Dr. Paroski and Brian agreed that the risk adjustment landscape changed more in the past six months than the past six years. The Office of the Inspector General (OIG) has made clear its focus related to risk adjustment is on single submissions made by someone other than the patient’s care team. Under the RADV Final Rule, coding accuracy and specificity is even more important due to increased fines and penalties. The implementation of V28 under the 2024 Final Rate Notice introduced significant changes to the risk adjustment model including a reduction in the number of diagnosis codes that risk adjust and a shift in coefficient weight for many conditions.

The need to document all active conditions annually has remained constant. Dr. Paroski noted that, for most conditions, the PCP is the best source for that information. Often, the PCP has been caring for that patient for many years and has access to critical clinical data in the EHR. “We ask that you give us resources to help us, don’t try to replace us,” she advised payers.

Benefit #1: maximize compliant coding capture

Dr. Paroski offered several suggestions for payers to help providers code accurately and compliantly. Timely, patient-specific data presented within the provider’s clinical workflow is critical. In contrast, Dr. Paroski noted that surfacing low-probability suspected conditions overwhelms and frustrates providers.  In addition, provider education and training is very helpful.  Brian agreed, noting that highly focused and practical training, instead of broad and general education, is often more effective.

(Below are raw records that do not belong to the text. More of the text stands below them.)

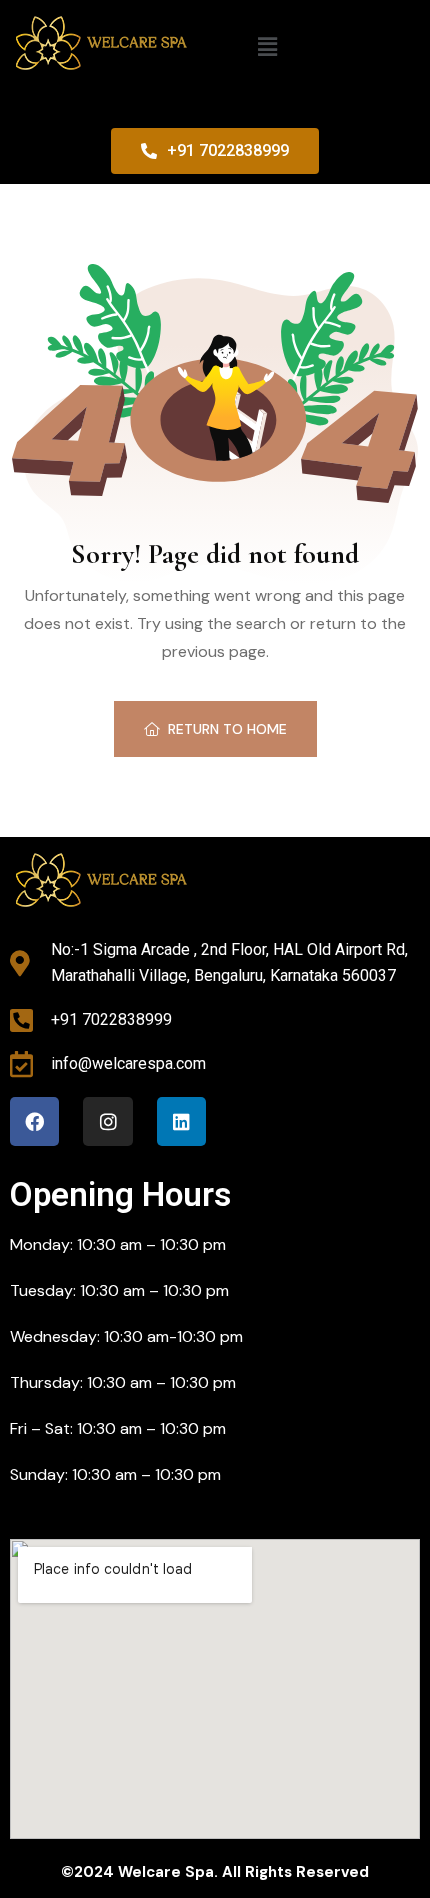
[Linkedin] (181, 1121)
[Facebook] (34, 1121)
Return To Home (227, 729)
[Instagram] (107, 1121)
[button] (268, 47)
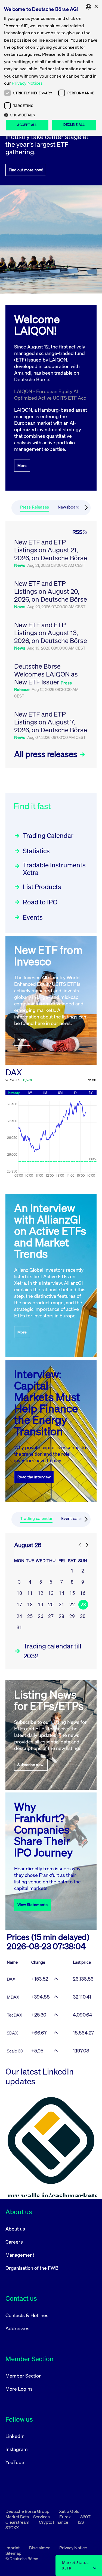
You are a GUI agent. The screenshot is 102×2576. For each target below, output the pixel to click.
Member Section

Benefit #2: improved outcomes

Supporting the patient/PCP relationship with enhanced payer collaboration empowers compliant code capture, improved utilization management, patient adherence and holistic care. This model enables more comprehensive and targeted data accuracy at the point of care with the opportunity for PCPs to close gaps in care by enabling a provider-centric model for value-based reimbursement activity. Payers can support this approach by offering PCPs a clear strategy and sponsored solutions to progress in value-based care (VBC) payment models.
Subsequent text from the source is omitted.